• [Exercise task]: Please find each line in the material below that contains the word "size", and copy those lines. Case matters.

-- start of Extracted material --

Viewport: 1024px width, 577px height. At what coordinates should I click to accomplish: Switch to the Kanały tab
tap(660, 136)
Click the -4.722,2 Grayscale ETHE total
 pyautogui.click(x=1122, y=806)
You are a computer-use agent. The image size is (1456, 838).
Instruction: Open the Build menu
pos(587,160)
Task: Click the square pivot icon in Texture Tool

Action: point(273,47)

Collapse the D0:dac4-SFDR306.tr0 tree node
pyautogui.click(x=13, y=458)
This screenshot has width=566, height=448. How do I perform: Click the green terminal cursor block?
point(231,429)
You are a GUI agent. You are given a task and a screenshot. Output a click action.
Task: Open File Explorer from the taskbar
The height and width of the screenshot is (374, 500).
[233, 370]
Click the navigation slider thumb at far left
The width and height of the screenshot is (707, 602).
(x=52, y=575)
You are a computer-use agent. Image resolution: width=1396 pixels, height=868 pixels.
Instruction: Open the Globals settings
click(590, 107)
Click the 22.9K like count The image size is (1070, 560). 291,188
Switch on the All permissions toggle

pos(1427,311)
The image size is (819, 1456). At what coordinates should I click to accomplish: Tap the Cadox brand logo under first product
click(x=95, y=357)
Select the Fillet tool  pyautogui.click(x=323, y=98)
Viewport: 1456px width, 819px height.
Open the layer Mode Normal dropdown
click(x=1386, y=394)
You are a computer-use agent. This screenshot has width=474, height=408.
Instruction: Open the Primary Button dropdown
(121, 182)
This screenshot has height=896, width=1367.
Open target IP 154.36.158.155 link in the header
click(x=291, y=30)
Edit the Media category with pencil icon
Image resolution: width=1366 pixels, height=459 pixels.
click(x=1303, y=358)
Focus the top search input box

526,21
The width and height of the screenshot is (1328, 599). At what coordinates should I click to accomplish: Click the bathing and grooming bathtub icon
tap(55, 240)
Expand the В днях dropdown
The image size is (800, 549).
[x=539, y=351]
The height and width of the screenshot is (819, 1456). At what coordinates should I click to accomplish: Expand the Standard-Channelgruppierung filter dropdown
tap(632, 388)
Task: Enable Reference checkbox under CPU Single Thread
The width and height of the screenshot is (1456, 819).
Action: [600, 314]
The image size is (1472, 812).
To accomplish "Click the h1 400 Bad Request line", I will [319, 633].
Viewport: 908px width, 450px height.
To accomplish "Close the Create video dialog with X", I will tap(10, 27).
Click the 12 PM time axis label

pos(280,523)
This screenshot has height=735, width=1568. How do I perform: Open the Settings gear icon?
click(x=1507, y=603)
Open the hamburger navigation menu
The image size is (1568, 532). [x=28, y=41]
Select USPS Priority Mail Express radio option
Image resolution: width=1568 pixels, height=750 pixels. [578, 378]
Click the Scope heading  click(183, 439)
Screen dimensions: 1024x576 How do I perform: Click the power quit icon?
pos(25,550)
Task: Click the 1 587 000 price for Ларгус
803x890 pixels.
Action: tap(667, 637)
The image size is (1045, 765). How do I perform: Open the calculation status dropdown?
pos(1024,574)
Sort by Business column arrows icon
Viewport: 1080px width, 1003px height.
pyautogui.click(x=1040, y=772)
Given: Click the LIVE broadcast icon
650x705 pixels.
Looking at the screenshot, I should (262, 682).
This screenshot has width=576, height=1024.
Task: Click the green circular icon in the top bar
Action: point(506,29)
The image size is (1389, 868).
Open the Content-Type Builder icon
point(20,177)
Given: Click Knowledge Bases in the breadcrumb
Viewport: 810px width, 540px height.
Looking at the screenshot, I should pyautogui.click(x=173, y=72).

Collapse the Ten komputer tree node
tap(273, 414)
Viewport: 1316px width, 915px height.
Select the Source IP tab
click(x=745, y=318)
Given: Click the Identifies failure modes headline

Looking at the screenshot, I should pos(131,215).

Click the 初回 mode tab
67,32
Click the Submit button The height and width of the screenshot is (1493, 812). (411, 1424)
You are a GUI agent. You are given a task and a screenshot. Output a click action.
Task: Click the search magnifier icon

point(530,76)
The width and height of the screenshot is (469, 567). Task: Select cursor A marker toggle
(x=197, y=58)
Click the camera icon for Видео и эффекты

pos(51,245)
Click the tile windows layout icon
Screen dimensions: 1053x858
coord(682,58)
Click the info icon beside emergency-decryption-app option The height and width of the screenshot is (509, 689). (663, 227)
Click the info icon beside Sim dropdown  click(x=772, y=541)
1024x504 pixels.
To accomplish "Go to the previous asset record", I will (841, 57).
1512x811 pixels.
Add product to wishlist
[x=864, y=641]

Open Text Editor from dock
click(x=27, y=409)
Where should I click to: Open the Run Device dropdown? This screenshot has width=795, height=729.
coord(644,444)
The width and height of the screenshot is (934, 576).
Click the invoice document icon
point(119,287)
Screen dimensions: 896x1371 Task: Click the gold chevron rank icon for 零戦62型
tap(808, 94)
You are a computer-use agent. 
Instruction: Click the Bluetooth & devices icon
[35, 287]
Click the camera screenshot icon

-- end of Extracted material --

• [Correct output]:
You are a computer-use agent. The image size is (1456, 838).
Click the 22.9K like count The image size is (1070, 560). 291,188
The image size is (819, 1456). At what coordinates should I click to accomplish: Tap the Cadox brand logo under first product
The image size is (800, 549).
The image size is (1472, 812).
The image size is (1568, 532). [x=28, y=41]
The image size is (1045, 765). How do I perform: Open the calculation status dropdown?
The image size is (1389, 868).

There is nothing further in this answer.